Texto do documento:
· · · ·
Carvalho diz que a pesquisa indica que a dependência é uma doença familiar, que não atinge apenas quem procura ajuda. “Por isso, qualquer iniciativa de tratamento ou prevenção deve incluir toda a família”, enfatiza. Saad também destaca a necessidade de aumentar a preocupação com o ambiente familiar, lembrando que 80% dos pacientes atendidos ainda moravam com parentes. E completa: “A família não está envolvida apenas no surgimento do problema, mas também na procura pelo tratamento.”
Inimigo n o 1
O perfil do dependente químico atendido no Cead mostrou ainda que o álcool é a droga preferida e a primeira a ser consumida, às vezes simultaneamente com outras drogas. Cerca de 62% dos usuários iniciaram o consumo de drogas através do álcool, 32% começaram com maconha, 27% com cocaína e 15% com tabaco. O álcool é mais citado por pessoas de faixa etária maior; enquanto entre os menores de 21 anos a principal droga inicial é a maconha. Essa diferença, segundo a coordenadora da pesquisa, pode ser explicada pelo fato de os jovens em geral não considerarem o álcool uma droga.
O álcool também ganha na preferência dos dependentes: foi apontado em 52% dos casos. Em seguida, aparece a cocaína, com 46%. A maconha ficou em terceiro (24%) e o tabaco em quarto (9,5%). O ecstasy foi citado em menos de 1% dos casos e a heroína e o crack não foram mencionados. “O álcool hoje é muito incentivado pela mídia e pela cultura e é negligenciado nas estratégias de prevenção”, pondera Saad.
· · · ·
Linhas fornecidas:
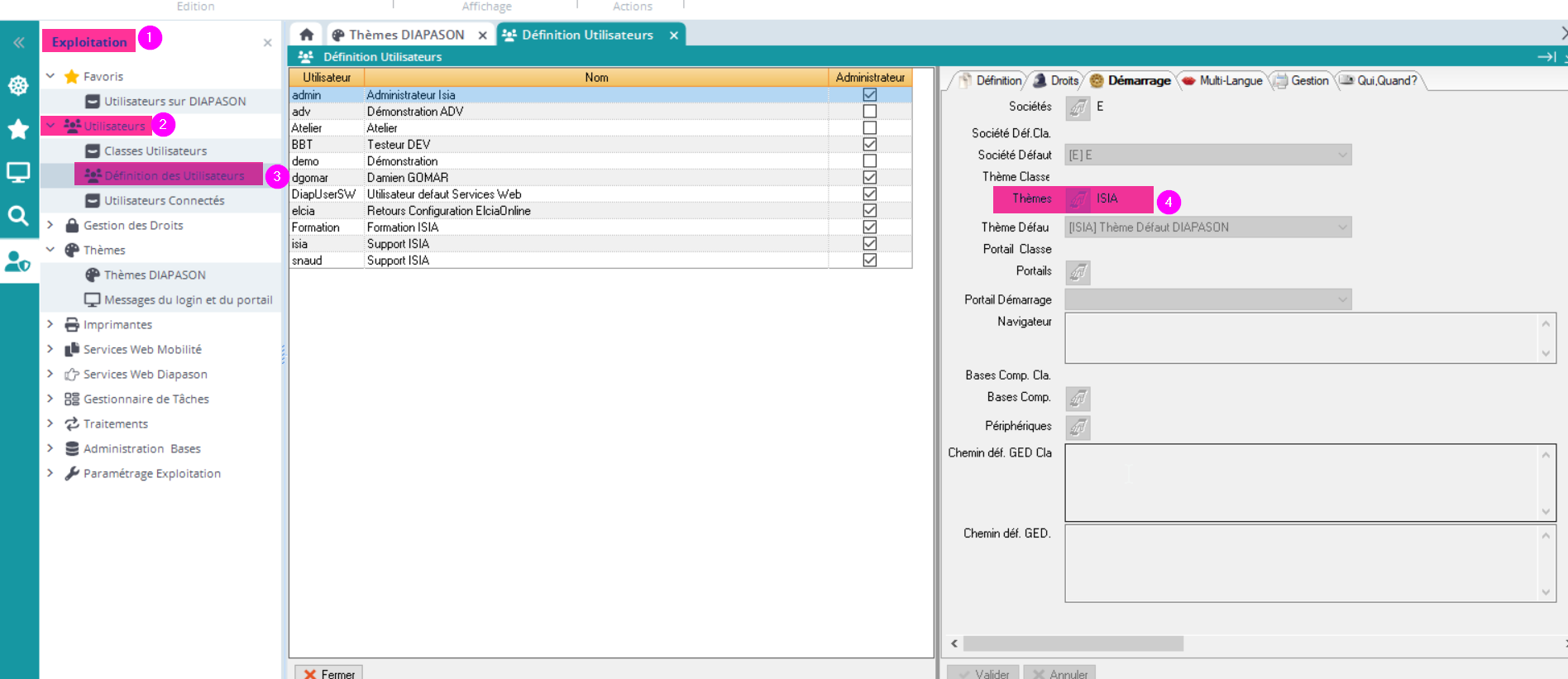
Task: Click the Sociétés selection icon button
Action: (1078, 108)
· · · ·
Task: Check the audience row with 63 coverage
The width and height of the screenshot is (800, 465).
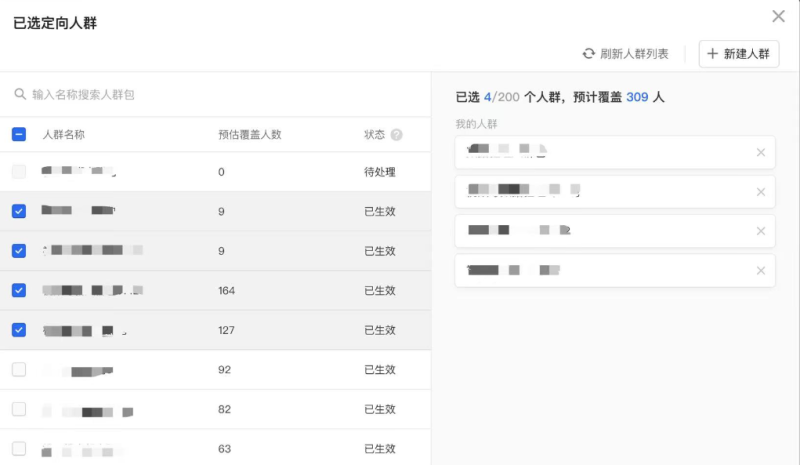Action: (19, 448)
· · · ·
Tarefas a realizar:
**1)** Diga se cada afirmação concorda com o texto sobre dependência química. Responda sim ou não e cite as palavras decisivas do texto. (a) O álcool foi apontado na preferência dos dependentes em 52% dos casos. (b) Entre os menores de 21 anos, a principal droga inicial é o tabaco. (c) Cerca de 80% dos pacientes atendidos ainda moravam com parentes.
**2)** Transcreva literalmente o trecho do texto sobre dependência química que vai de "Inimigo n o" até "álcool uma droga.".

Respostas por tarefa:
**1)**
(a) Sim: "O álcool também ganha na preferência dos dependentes: foi apontado em 52% dos casos."
(b) Não: "entre os menores de 21 anos a principal droga inicial é a maconha"
(c) Sim: "80% dos pacientes atendidos ainda moravam com parentes"

**2)**
Inimigo n o 1
O perfil do dependente químico atendido no Cead mostrou ainda que o álcool é a droga preferida e a primeira a ser consumida, às vezes simultaneamente com outras drogas. Cerca de 62% dos usuários iniciaram o consumo de drogas através do álcool, 32% começaram com maconha, 27% com cocaína e 15% com tabaco. O álcool é mais citado por pessoas de faixa etária maior; enquanto entre os menores de 21 anos a principal droga inicial é a maconha. Essa diferença, segundo a coordenadora da pesquisa, pode ser explicada pelo fato de os jovens em geral não considerarem o álcool uma droga.